Ahora se estaba yendo todo al traste.
Si había aceptado a regañadientes investigar la posibilidad de que se hubiera cometido un error judicial contra Aksel Seier, fue porque era un caso relevante para su proyecto. Pero en algún momento, no sabía exactamente cuándo, el caso había cobrado vida propia e independiente. Ya no guardaba relación alguna con su trabajo en la universidad ni con la investigación que llevaba a cabo. Aksel Seier se había convertido en un misterio que compartía con una anciana, y ella se debatía entre la fascinación que ejercía sobre ella el caso y las ganas de hacer borrón y cuenta nueva.
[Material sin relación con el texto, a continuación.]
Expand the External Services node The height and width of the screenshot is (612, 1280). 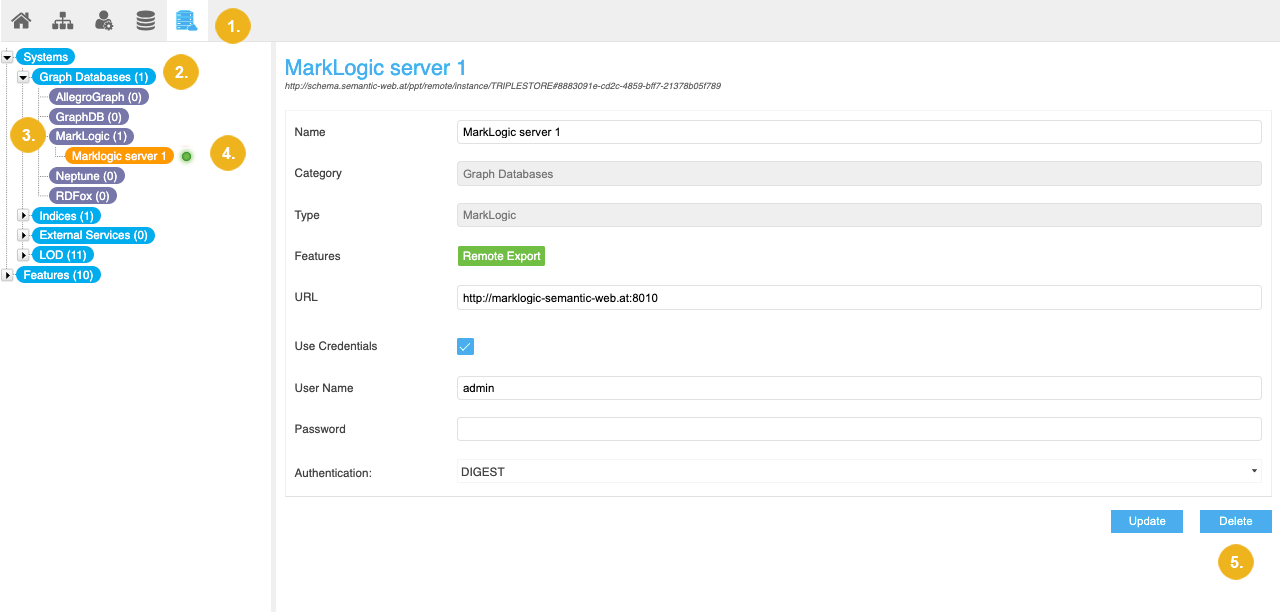click(x=24, y=236)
Después se había dejado enredar por Yngvar.
«Puedo hacer malabarismos con varias bolas pequeñas al mismo tiempo -pensaba cuando giró por Tasen-, pero no con bolas grandes. No en el trabajo. No puedo realizar dos proyectos difíciles al mismo tiempo.»
Y no podía recibir a cinco chicas la noche del miércoles, simplemente no podía.